Blackout digitale in Iran: l’intera rete spenta sotto la pressione militare americana e israeliana
L'Iran registra un blackout quasi totale di Internet mentre le forze statunitensi e israeliane intensificano gli attacchi militari, sollevando preoccupazioni su libertà d'informazione e stabilità regionale.

Rapporto sintetico
L'Iran è caduto in un blackout quasi totale di Internet, una mossa che le autorità hanno definito temporanea ma che nasconde profonde implicazioni geopolitiche. Il provvedimento arriva mentre gli Stati Uniti e Israele intensificano una serie di attacchi militari contro obiettivi strategici iraniani, in risposta a una crescente minaccia nucleare percepita. L’interruzione della connettività affligge cittadini, imprese e media, ostacolando la circolazione di notizie e la comunicazione con l’estero. Gli analisti avvertono che la chiusura della rete può servire da scudo informativo per il regime, limitando la capacità della popolazione di organizzare proteste o di denunciare violazioni dei diritti umani. Allo stesso tempo, la restrizione mette sotto pressione le aziende tecnologiche internazionali, costrette a rivedere le proprie operazioni nel paese.

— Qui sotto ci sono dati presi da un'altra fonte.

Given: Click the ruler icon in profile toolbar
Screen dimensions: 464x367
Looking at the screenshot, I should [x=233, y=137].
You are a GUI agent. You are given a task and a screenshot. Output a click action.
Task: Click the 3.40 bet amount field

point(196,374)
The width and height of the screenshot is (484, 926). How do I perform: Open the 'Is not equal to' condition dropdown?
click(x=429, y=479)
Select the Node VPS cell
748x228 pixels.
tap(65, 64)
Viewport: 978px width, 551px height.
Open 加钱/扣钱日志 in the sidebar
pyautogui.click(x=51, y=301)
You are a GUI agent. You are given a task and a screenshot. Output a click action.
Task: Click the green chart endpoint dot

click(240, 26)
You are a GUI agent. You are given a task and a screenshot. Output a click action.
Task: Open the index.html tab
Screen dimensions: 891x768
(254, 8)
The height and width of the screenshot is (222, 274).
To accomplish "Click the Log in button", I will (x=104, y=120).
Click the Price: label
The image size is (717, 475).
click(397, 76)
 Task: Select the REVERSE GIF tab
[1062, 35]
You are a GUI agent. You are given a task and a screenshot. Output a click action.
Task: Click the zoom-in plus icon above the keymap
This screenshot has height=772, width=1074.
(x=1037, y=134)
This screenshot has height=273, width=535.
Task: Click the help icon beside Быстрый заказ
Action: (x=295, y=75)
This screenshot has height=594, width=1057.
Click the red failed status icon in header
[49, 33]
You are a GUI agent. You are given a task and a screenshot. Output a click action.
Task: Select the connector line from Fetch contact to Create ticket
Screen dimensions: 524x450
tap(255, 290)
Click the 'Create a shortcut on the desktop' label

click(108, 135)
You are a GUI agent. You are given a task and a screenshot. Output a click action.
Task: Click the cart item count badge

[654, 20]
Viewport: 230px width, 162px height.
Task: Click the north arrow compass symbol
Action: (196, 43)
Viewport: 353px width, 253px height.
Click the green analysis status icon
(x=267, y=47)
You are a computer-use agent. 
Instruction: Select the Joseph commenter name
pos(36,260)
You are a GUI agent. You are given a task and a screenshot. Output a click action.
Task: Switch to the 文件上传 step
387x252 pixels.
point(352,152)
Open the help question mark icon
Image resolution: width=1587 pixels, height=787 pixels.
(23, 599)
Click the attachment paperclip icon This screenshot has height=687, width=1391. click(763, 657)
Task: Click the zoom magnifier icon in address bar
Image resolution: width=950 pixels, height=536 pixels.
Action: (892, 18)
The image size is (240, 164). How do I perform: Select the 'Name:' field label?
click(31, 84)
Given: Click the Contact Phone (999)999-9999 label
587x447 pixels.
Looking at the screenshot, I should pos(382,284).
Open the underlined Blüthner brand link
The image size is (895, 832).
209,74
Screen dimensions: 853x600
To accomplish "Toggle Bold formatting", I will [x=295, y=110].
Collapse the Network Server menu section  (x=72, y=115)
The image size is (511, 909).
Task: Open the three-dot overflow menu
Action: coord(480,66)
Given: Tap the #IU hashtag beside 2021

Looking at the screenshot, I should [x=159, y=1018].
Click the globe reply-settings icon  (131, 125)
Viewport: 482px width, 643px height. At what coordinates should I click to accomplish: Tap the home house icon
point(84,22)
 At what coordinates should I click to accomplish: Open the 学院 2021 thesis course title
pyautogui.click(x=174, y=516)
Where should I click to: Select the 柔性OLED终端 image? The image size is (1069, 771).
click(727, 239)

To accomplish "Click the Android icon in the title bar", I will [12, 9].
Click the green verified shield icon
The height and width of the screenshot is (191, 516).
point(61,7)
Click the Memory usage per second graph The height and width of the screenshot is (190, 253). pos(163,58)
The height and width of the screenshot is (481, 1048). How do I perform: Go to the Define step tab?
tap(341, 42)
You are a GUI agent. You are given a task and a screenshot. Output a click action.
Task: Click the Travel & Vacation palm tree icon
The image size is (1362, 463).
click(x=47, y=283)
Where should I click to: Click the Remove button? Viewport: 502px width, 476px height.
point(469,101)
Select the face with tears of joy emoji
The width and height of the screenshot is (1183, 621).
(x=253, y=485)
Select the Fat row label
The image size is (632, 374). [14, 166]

L’assenza di una rete stabile rende difficile monitorare gli sviluppi sul campo, alimentando incertezza tra gli osservatori e aumentando il rischio di ulteriori escalation. Se la tendenza al rialzo del rischio persiste, il blackout potrebbe estendersi, segnando un nuovo capitolo nella lotta per il controllo dell’informazione in una regione già segnata da tensioni militari.